Behind the Scenes: Preserving Thousands of Artifacts for the Future

Not every artifact can be on display at once. While visitors experience a rich selection of objects in our galleries, thousands more are carefully preserved behind the scenes. The museum safeguards more than 4,000 historically significant items currently held in secure storage — each one an irreplaceable piece of South Carolina’s military story.

These collections include:

  • Weapons and battlefield equipment
  • Uniforms, helmets, boots, and medals
  • Flags and regimental items
  • Letters and photographs
  • Personal effects worn and carried by South Carolinians over 250 years of service

Recently remodeled to meet modern preservation standards, our collections storage area reflects the latest best practices in conservation, cataloging, and artifact care.

As an accredited museum, we continue to collect items that help deepen and expand the understanding of the state’s military heritage, ensuring that future generations will have access to these tangible connections to the past.

American Alliance of Museums Accredited Museum Logo

A Recent Addition

Among recent acquisitions is a remarkable World War I collection belonging to Major Edward Brevard Cantey, who served with the 114th Machine Gun Battalion.
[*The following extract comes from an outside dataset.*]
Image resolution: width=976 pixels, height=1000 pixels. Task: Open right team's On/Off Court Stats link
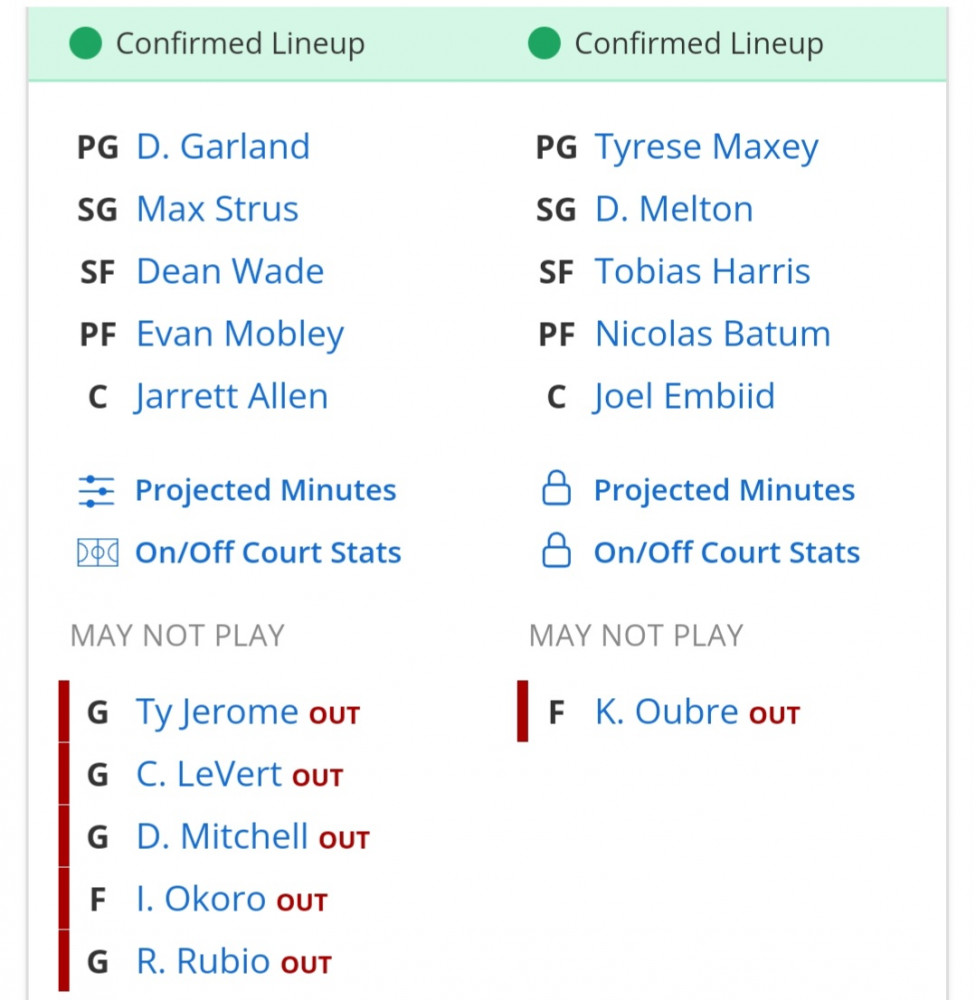tap(727, 552)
The collection includes approximately 500 items, including uniforms, pickelhaubs, and battlefield communications dating to the final months of the war, including correspondence from the period surrounding the breaking of the Hindenburg Line in 1918.

Some of these objects may one day appear in our galleries. Until then, they remain carefully preserved, protected, and ready for their moment to help tell the story.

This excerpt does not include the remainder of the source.